Profit! Ok, maybe a little more detail would help.

For *Step 1*, your goal is to find the person with the most experience designing products that will work with you. This may or may not be someone with the title “designer”; if you find a “product manager” or “engineer” who has successfully led a dozen projects to good results, that might be the best person to trust. You’re looking for quantity of past work (remember [the ceramics class](http://russelldavies.typepad.com/planning/2007/02/quantity_equals.html)) and quality (defined by whatever metric is most important to you and the project–innovation, aesthetics, market success, reliability, etc). Whatever their title, you should make it clear to everyone on the project that *this* person is the lead designer.

Don’t know any great designers? Ask everyone you know who their favorite designer is, then ask that designer about the best person they know. Repeat until you run out of time and/or money.

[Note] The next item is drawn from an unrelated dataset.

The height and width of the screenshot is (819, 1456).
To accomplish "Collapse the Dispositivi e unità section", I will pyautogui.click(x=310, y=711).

*Step 2* is pretty straightforward but often forgotten. In the heat of the moment, most people revert to voicing their own answers rather than asking questions. Designers work best when their opinion is sought out, not when they have to shout to be heard. Their job is to make design decisions, so bring them everything you can. A good designer will be humble enough to say they don’t know when that’s the case.

The wrong way to interpret *Step 3* is to assume every lead designer should act like a dictator–shouting orders and demanding obedience. A great designer will first set up a design process that includes everyone on the team in the right way. They’ll probably ask more questions than give answers (see Step 2), and will want to understand all the various options and known constraints.

But at some point decisions have to be made (specified in that process) and at that point you have to follow the person you’ve entrusted with design authority. A project where only half a design is followed can turn out worse than one with no design. A great design is holistic and integrated, and if you choose to compromise it–through impatience, penny-pinching, or simply lack of appreciation for the design quality–your product will not be great. On the other hand, products that do fulfill their designed form and function are a breath of fresh air and a shock to a world accustomed to mediocrity and imitation.

Three steps. Easier said than done…but worth trying.